-- What is expected --
The answer should be the records below, word for word, with every image left out.

-- Provided data --
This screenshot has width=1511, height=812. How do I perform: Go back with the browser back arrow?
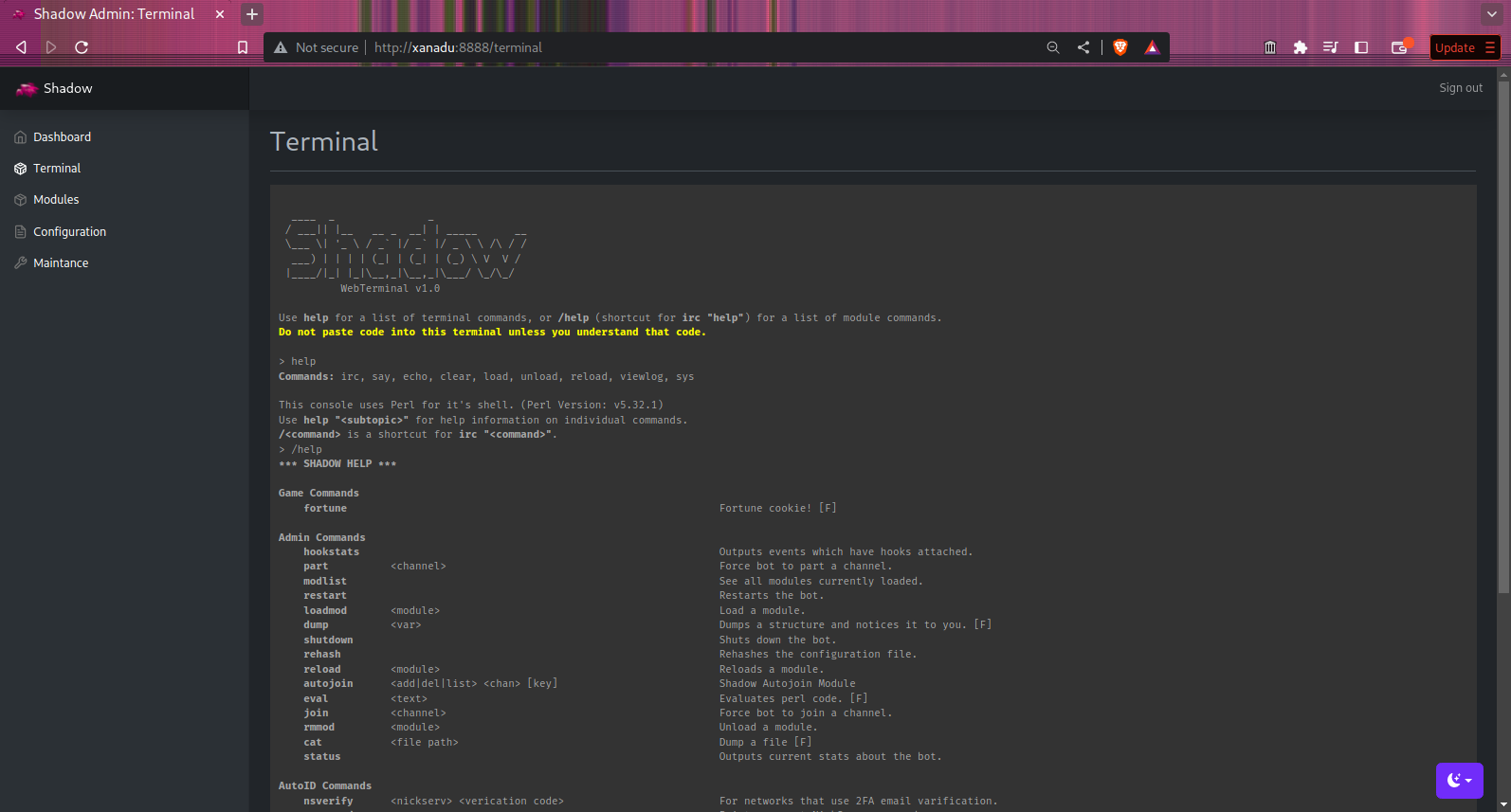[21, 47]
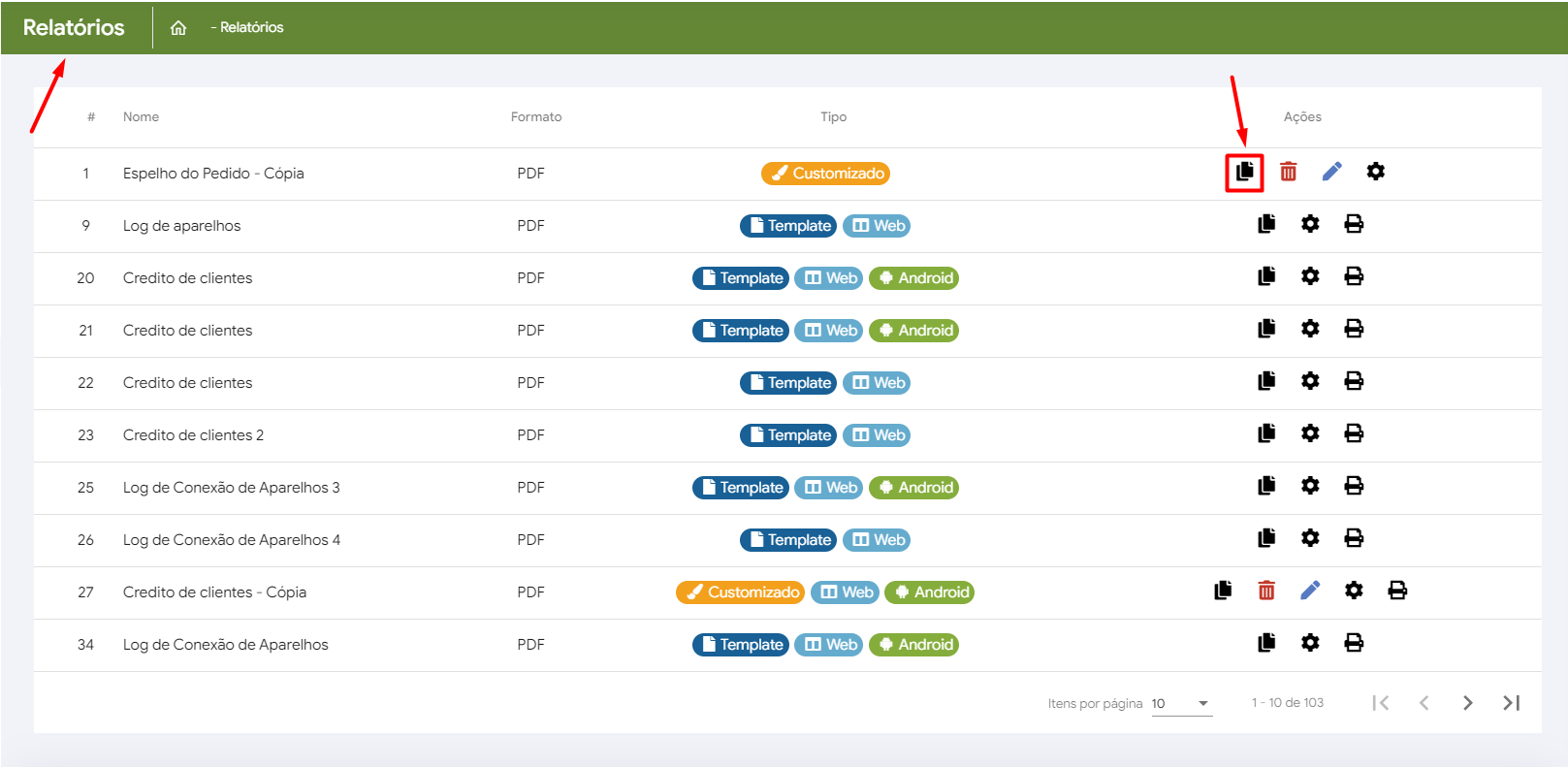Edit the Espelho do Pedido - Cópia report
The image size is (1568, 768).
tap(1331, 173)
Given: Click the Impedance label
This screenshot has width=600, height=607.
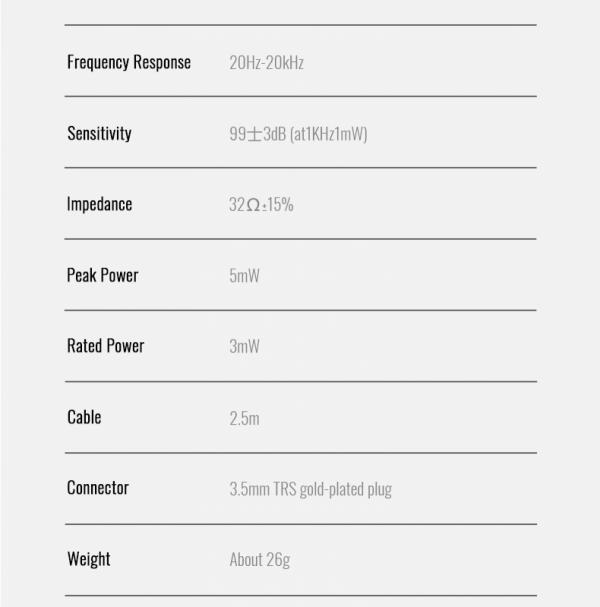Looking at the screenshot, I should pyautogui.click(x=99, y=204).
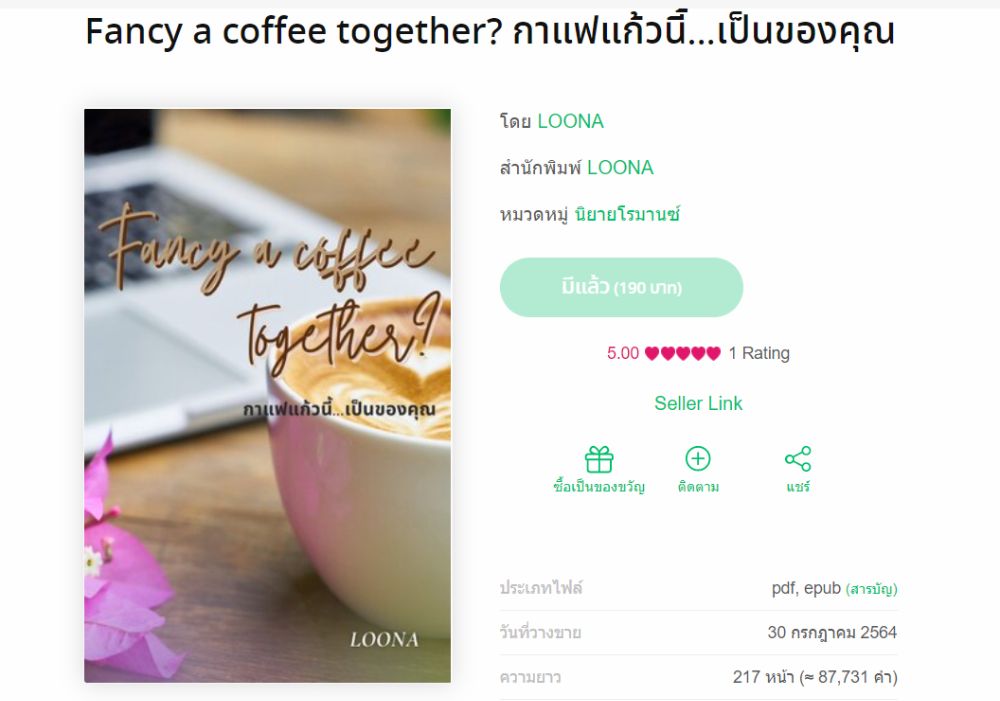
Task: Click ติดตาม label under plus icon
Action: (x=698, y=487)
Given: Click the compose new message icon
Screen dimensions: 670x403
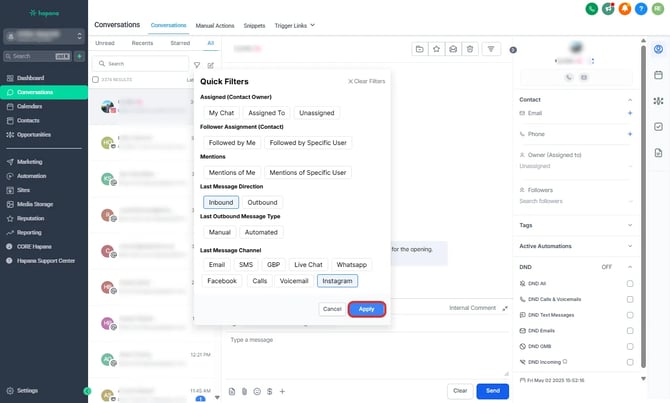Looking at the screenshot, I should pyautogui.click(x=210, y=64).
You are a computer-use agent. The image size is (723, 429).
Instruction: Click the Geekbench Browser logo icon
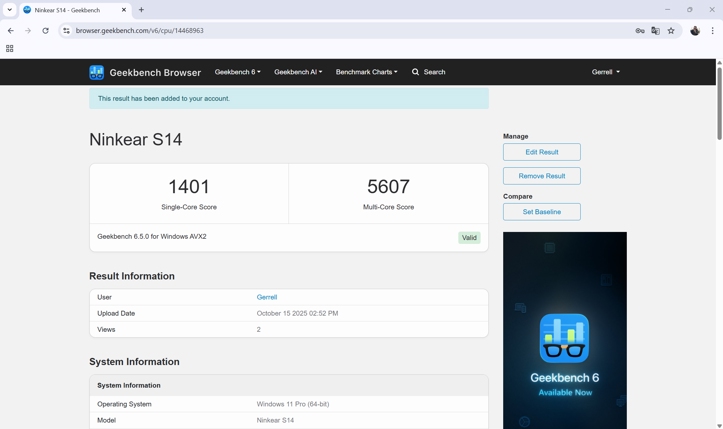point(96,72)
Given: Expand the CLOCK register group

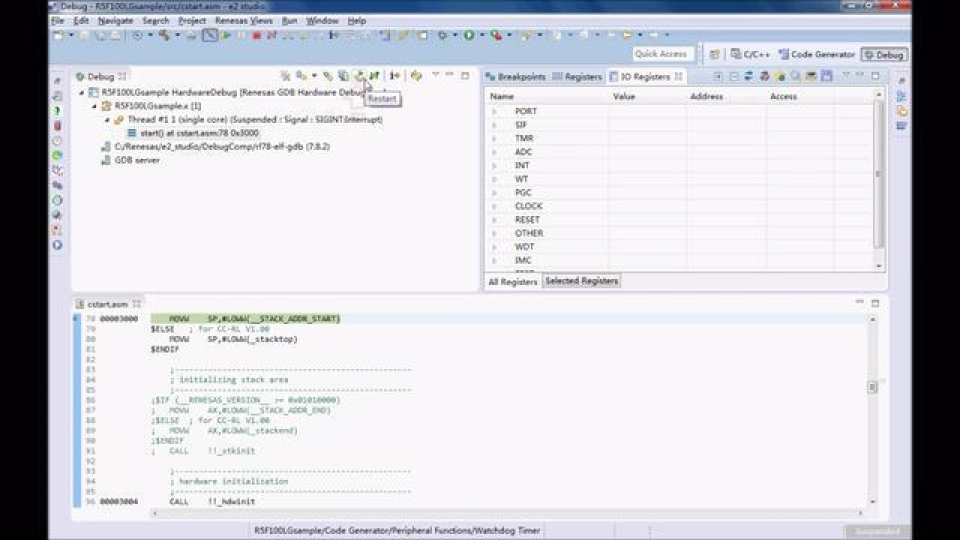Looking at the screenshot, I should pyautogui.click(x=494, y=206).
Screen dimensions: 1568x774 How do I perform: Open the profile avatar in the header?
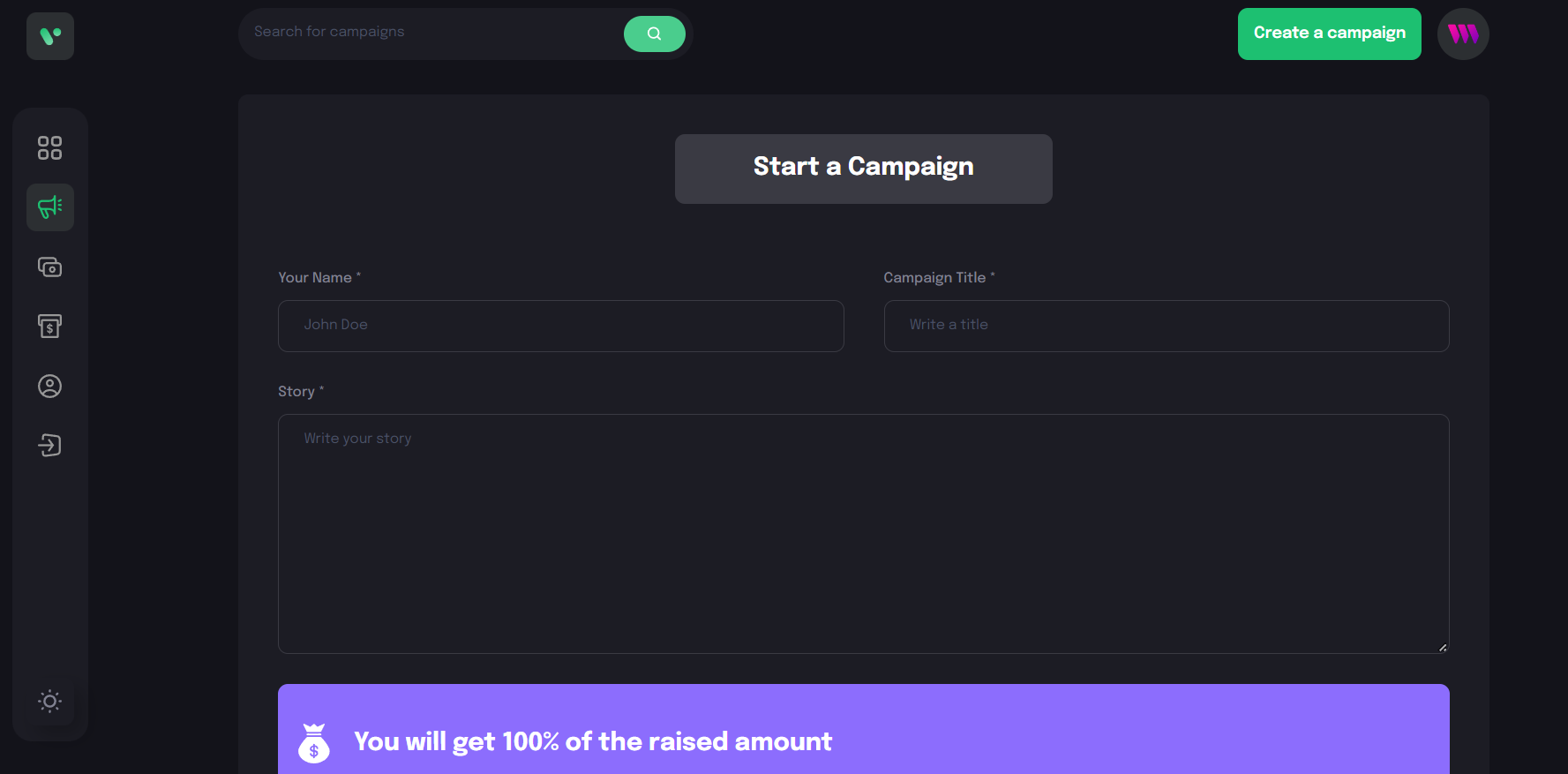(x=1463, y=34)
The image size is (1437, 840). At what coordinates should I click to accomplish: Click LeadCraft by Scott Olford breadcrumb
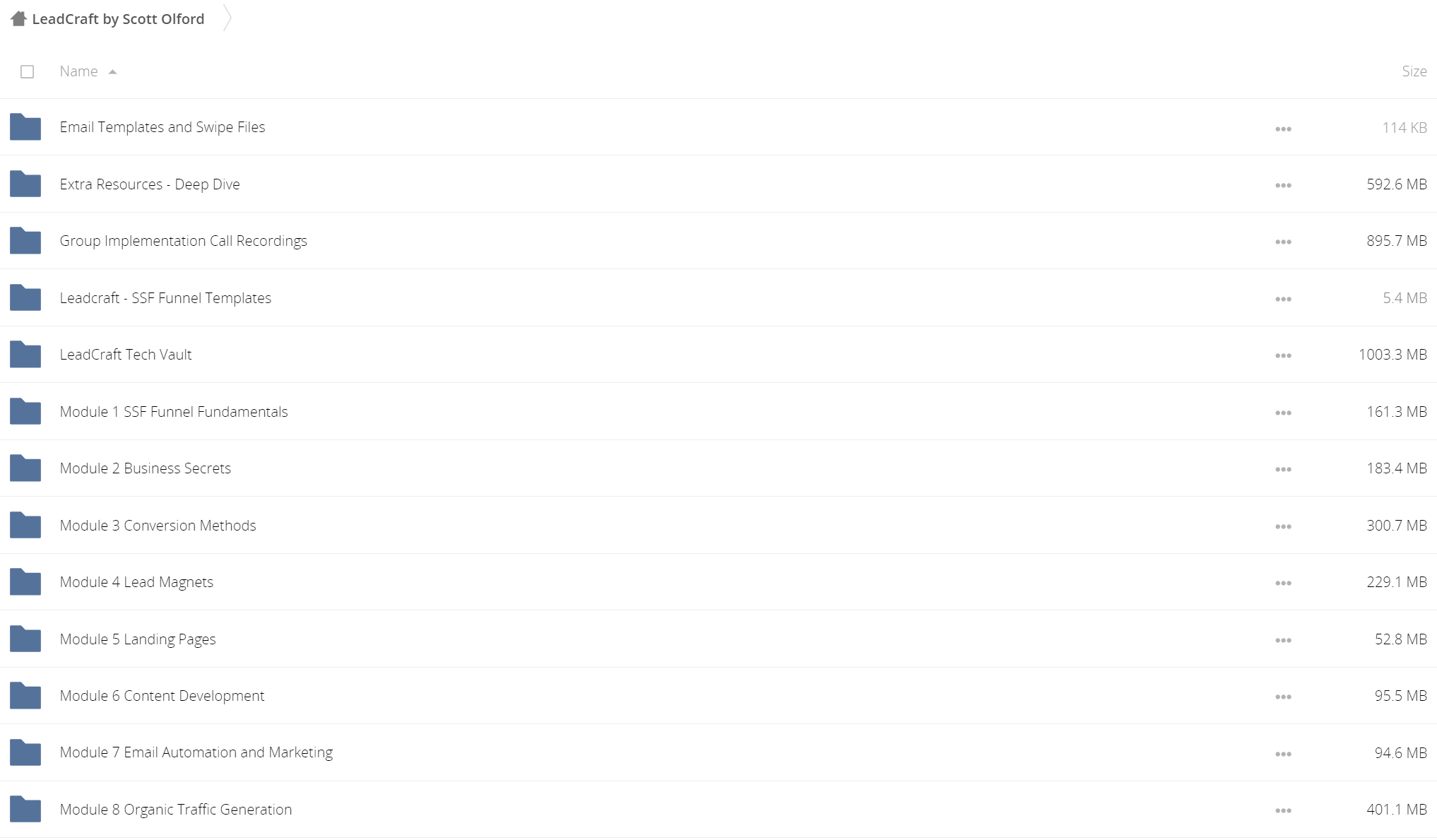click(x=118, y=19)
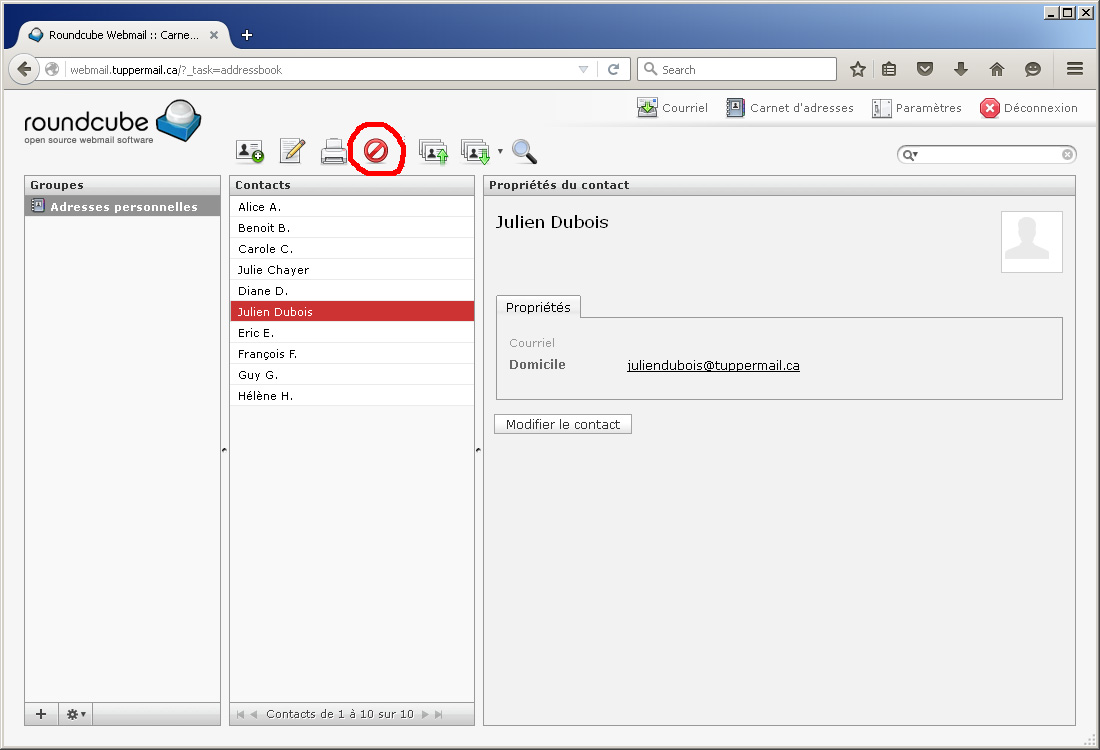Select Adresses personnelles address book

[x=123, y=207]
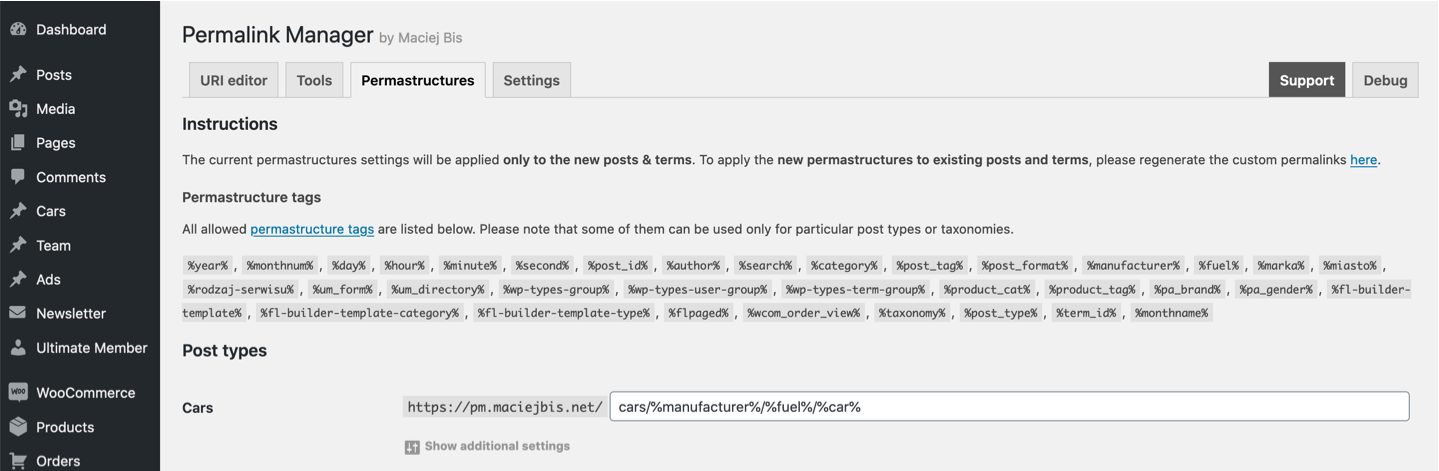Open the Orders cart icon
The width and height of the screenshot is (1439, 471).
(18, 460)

-- Answer to the exercise --
This screenshot has width=1511, height=812. How do I perform: Go back with the browser back arrow?
[21, 47]
Edit the Espelho do Pedido - Cópia report
The image size is (1568, 768).
tap(1331, 173)
Given: Click the Impedance label
This screenshot has width=600, height=607.
Looking at the screenshot, I should pyautogui.click(x=99, y=204).
Task: Click ติดตาม label under plus icon
Action: (x=698, y=487)
Given: Click the compose new message icon
Screen dimensions: 670x403
Looking at the screenshot, I should pyautogui.click(x=210, y=64).
You are a computer-use agent. The image size is (723, 429).
Instruction: Click the Geekbench Browser logo icon
point(96,72)
Given: Expand the CLOCK register group

Looking at the screenshot, I should pyautogui.click(x=494, y=206).
Screen dimensions: 1568x774 How do I perform: Open the profile avatar in the header?
(x=1463, y=34)
The image size is (1437, 840). At what coordinates should I click to accomplish: Click LeadCraft by Scott Olford breadcrumb
click(x=118, y=19)
Select Adresses personnelles address book

[x=123, y=207]
Open the Orders cart icon
The width and height of the screenshot is (1439, 471).
(18, 460)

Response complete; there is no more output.